*Exercise*.
Rewrite these rows with "Image resolution" swapped for "Picture size" and everything else unchanged, and omit the pictures from your answer.

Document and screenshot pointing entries
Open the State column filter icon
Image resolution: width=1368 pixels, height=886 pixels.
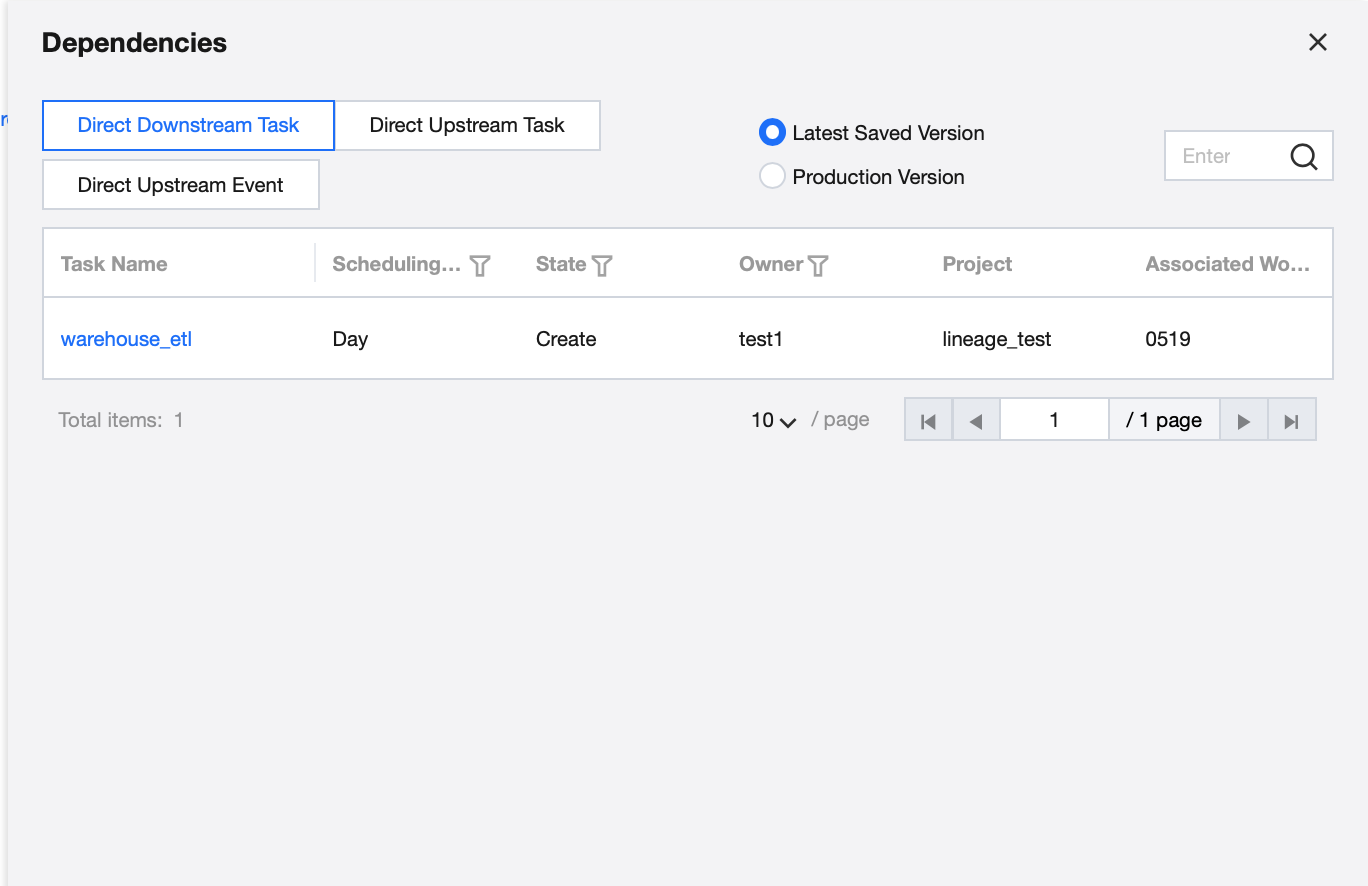[602, 265]
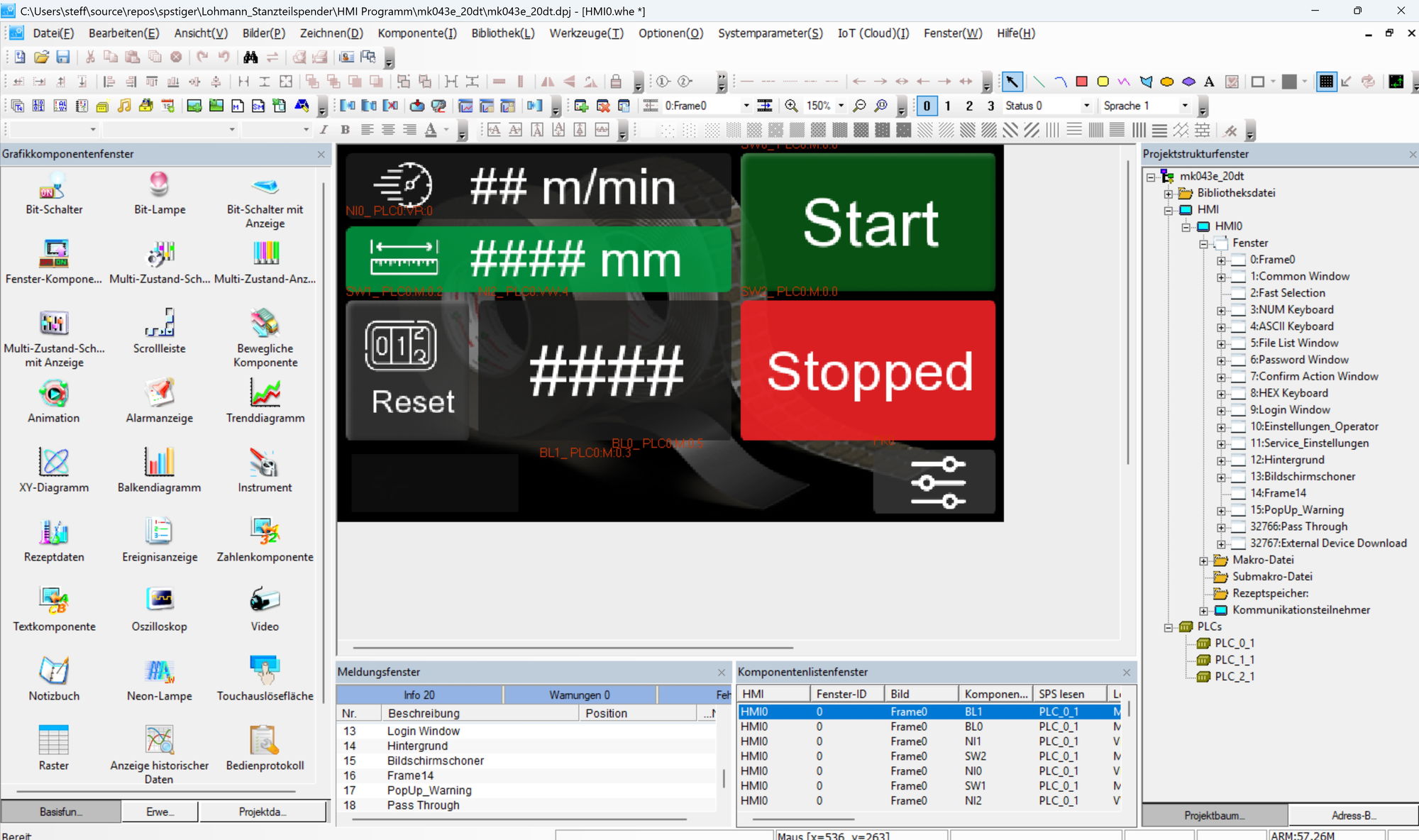Open the Komponente menu

click(416, 33)
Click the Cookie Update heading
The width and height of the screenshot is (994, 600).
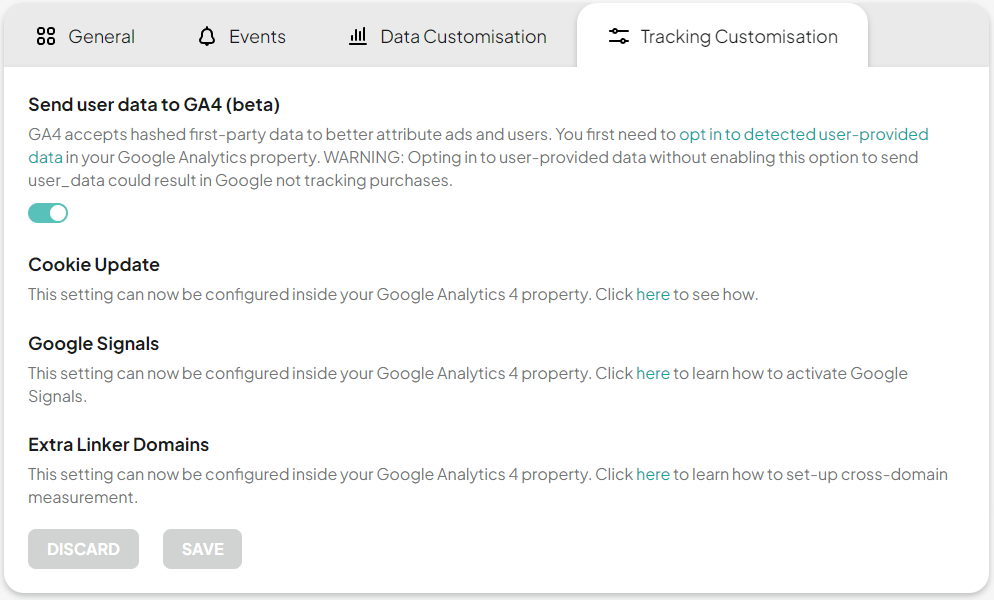tap(94, 264)
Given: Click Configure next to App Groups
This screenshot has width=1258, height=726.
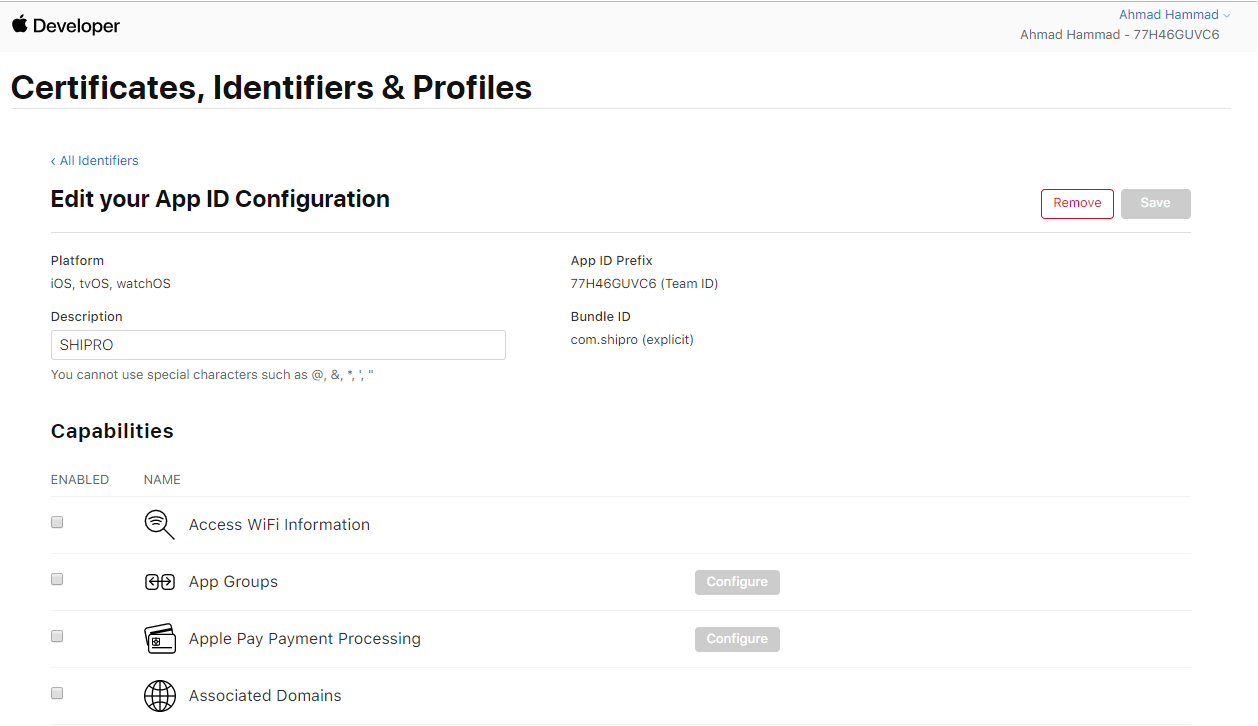Looking at the screenshot, I should [737, 582].
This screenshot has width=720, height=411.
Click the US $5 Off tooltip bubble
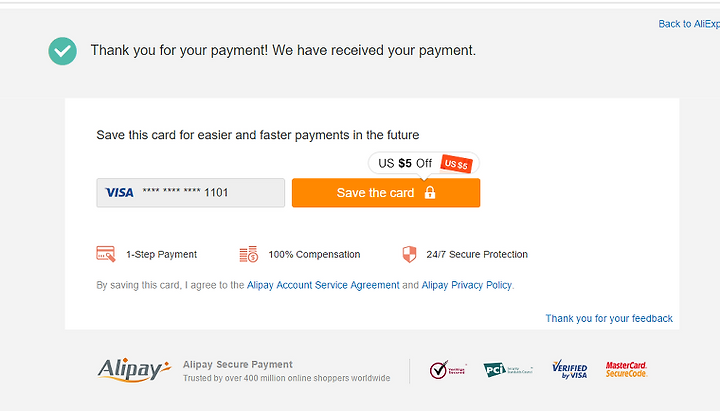tap(424, 163)
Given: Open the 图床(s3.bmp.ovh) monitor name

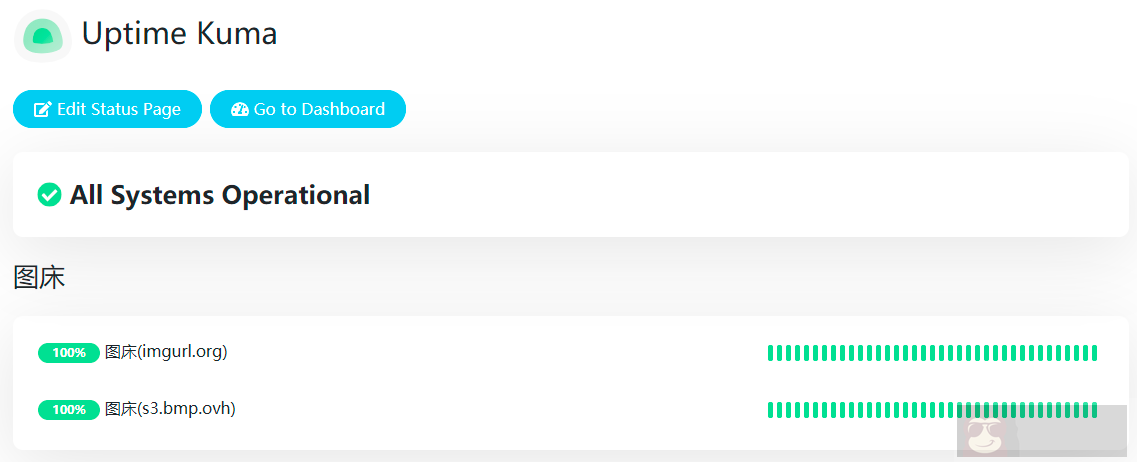Looking at the screenshot, I should tap(170, 409).
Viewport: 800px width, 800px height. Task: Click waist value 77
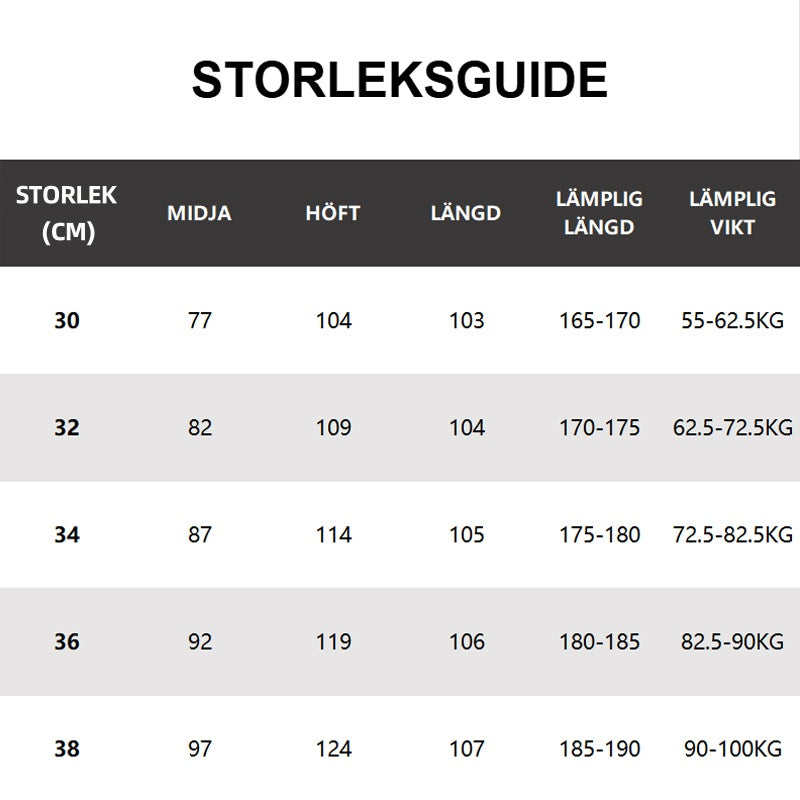200,321
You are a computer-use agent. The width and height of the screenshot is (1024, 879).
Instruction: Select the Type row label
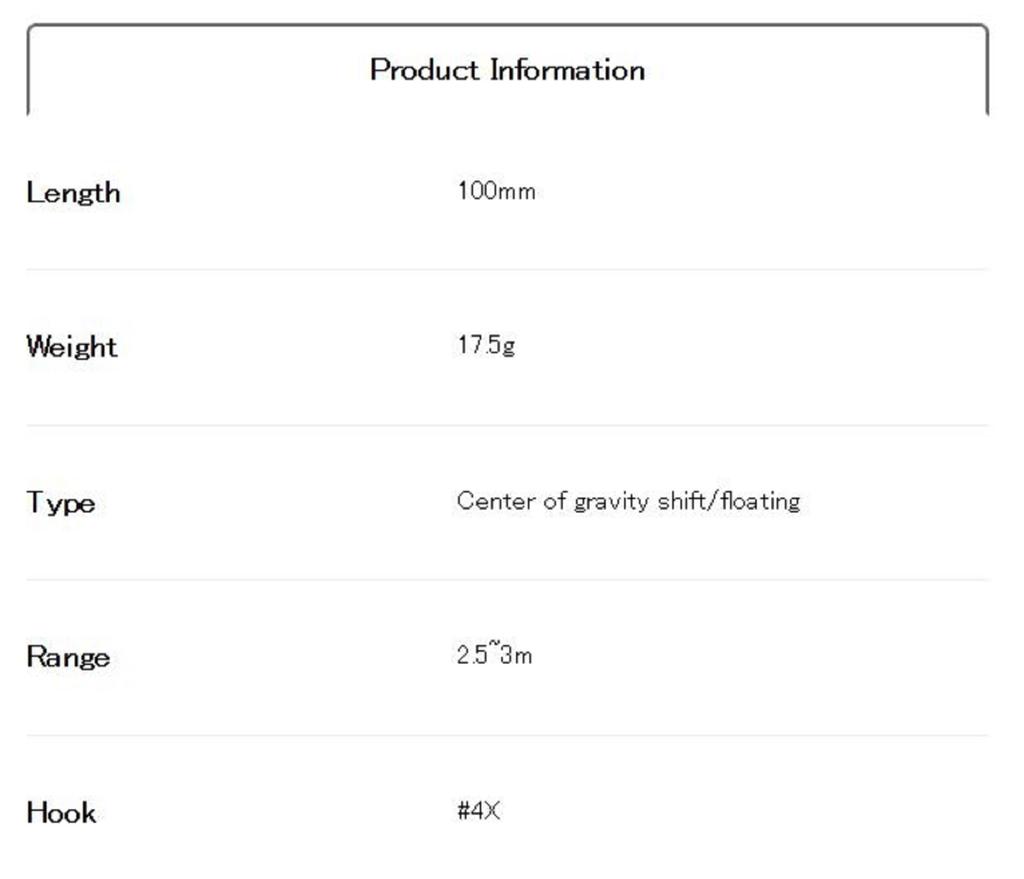[x=61, y=502]
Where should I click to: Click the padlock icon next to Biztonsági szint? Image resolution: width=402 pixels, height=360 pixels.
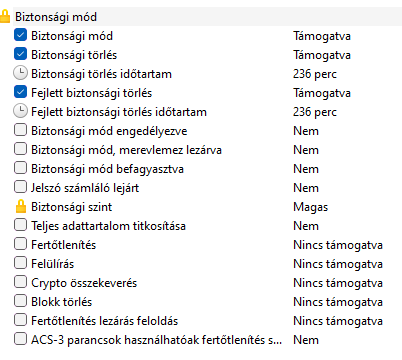(21, 207)
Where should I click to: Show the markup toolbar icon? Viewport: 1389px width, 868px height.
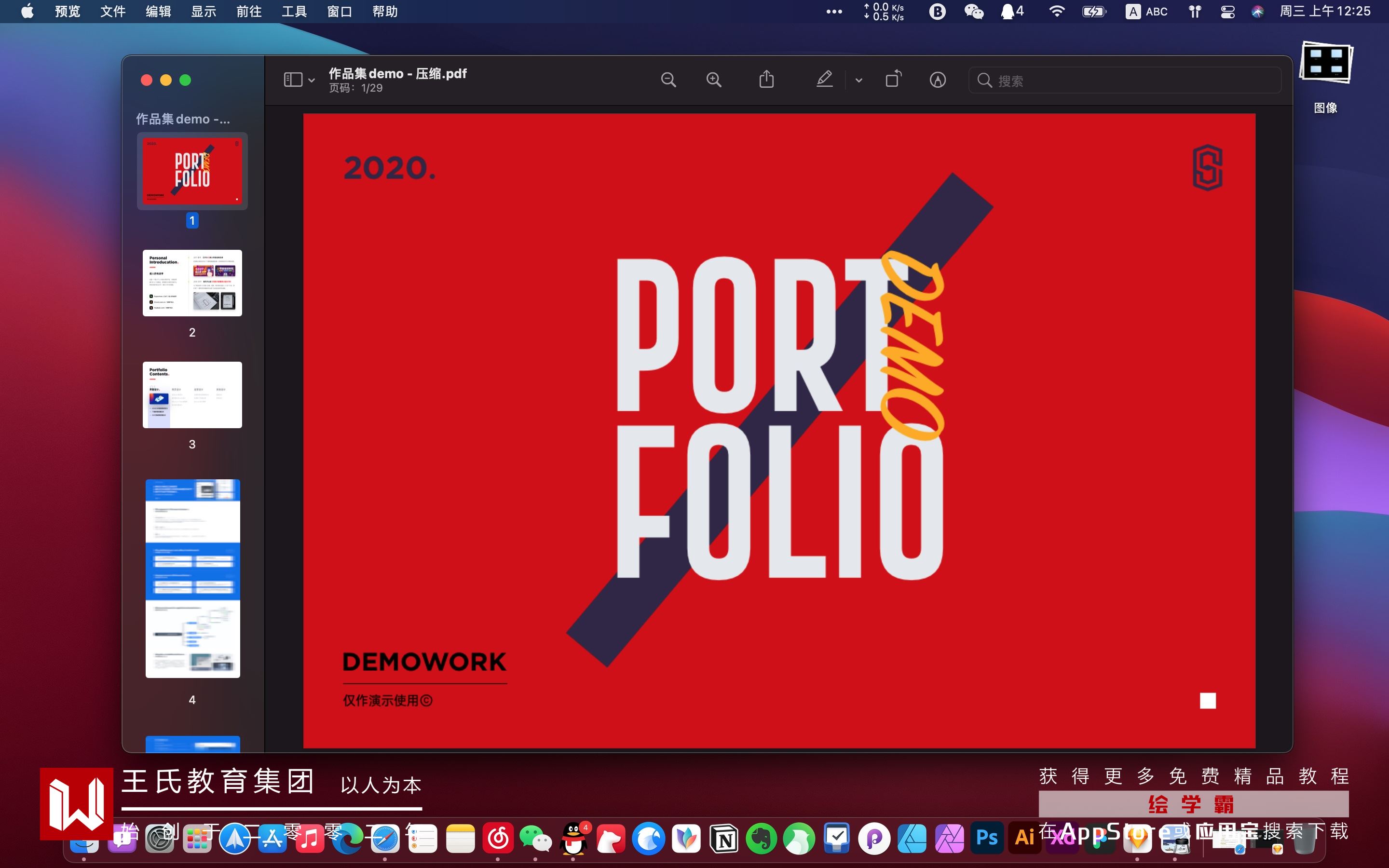[x=937, y=80]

*Response to the exercise*.
Open the State column filter icon
Picture size: width=1368 pixels, height=886 pixels.
[602, 265]
Open the Komponente menu

click(416, 33)
Click the Cookie Update heading
The width and height of the screenshot is (994, 600).
tap(94, 264)
Given: Click Configure next to App Groups
This screenshot has width=1258, height=726.
Looking at the screenshot, I should [737, 582].
This screenshot has width=720, height=411.
Click the US $5 Off tooltip bubble
tap(424, 163)
Given: Open the 图床(s3.bmp.ovh) monitor name

Looking at the screenshot, I should tap(170, 409).
Viewport: 800px width, 800px height. Task: Click waist value 77
200,321
You are a computer-use agent. The width and height of the screenshot is (1024, 879).
Instruction: Select the Type row label
[x=61, y=502]
Where should I click to: Click the padlock icon next to Biztonsági szint? Picture size: width=402 pixels, height=360 pixels.
(21, 207)
Where should I click to: Show the markup toolbar icon? Viewport: 1389px width, 868px height.
[x=937, y=80]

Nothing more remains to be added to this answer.